[Stored items]
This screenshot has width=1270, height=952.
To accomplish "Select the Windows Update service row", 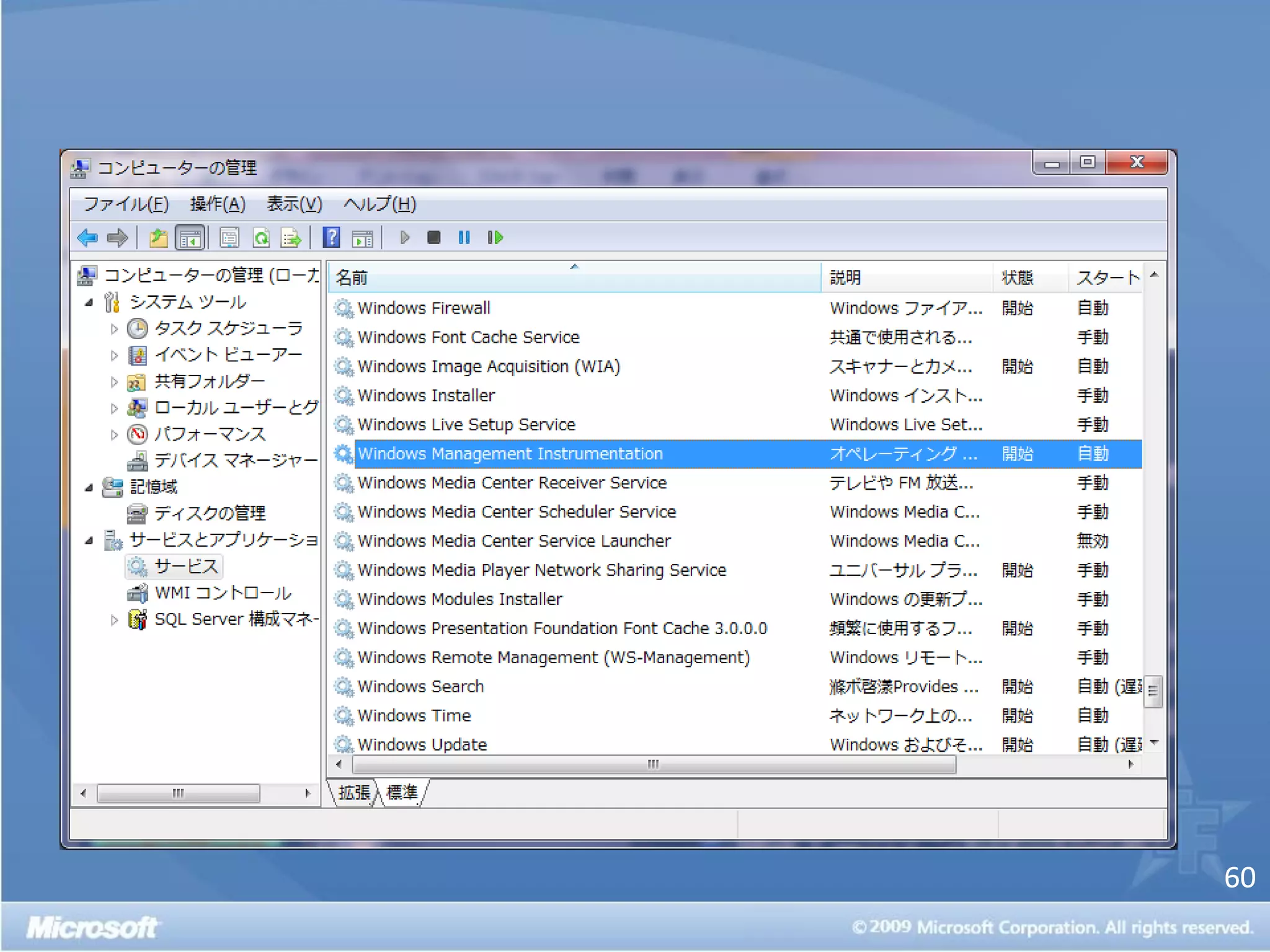I will tap(422, 744).
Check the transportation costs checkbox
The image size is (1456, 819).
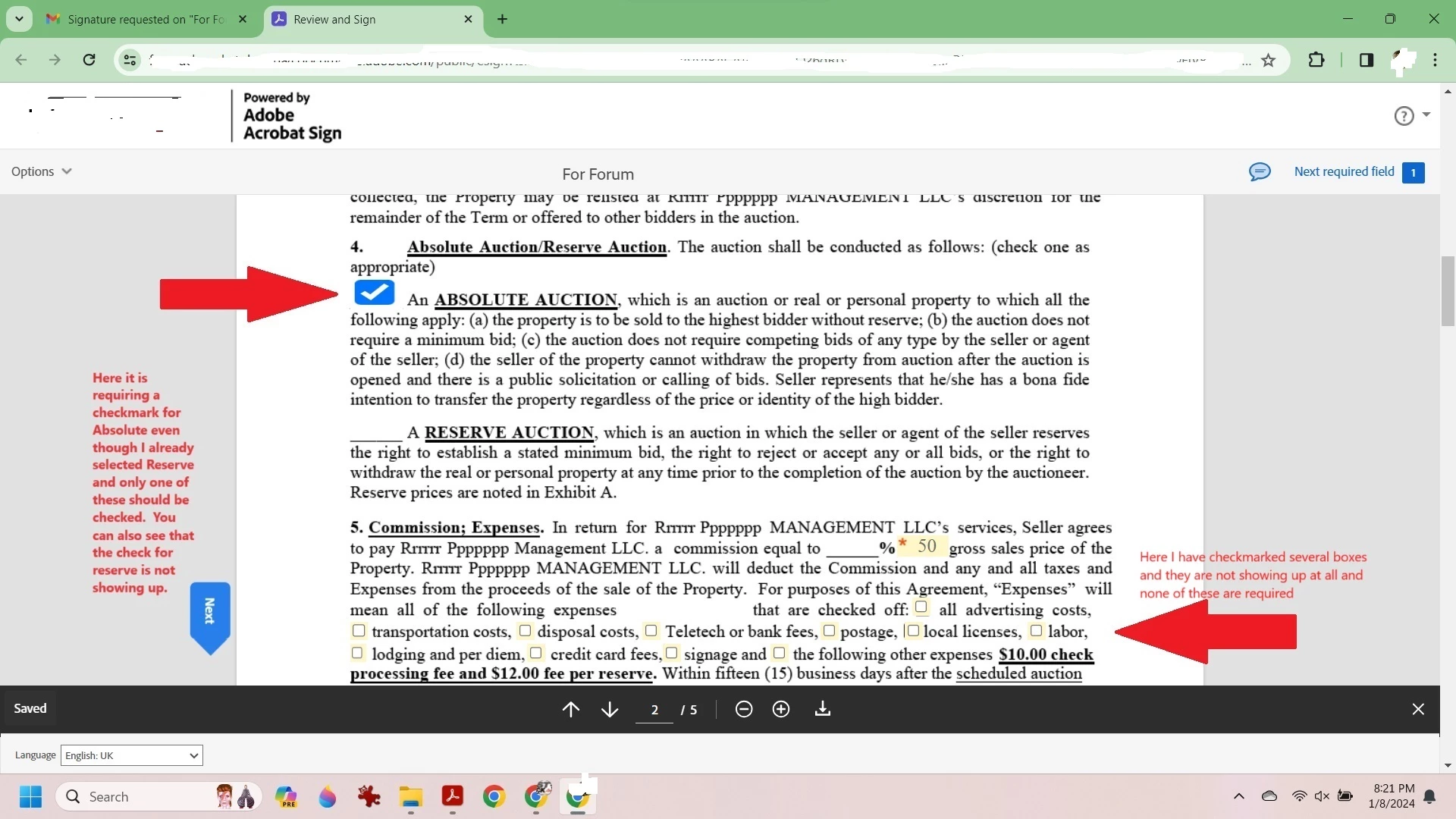click(x=359, y=631)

Exercise:
Print exactly the lines between the line containing "Check the transportation costs checkbox" and the last line of the entries above, including both, and nothing besides; skip the pictures.

Answer to this problem:
Check the transportation costs checkbox
The image size is (1456, 819).
click(x=359, y=631)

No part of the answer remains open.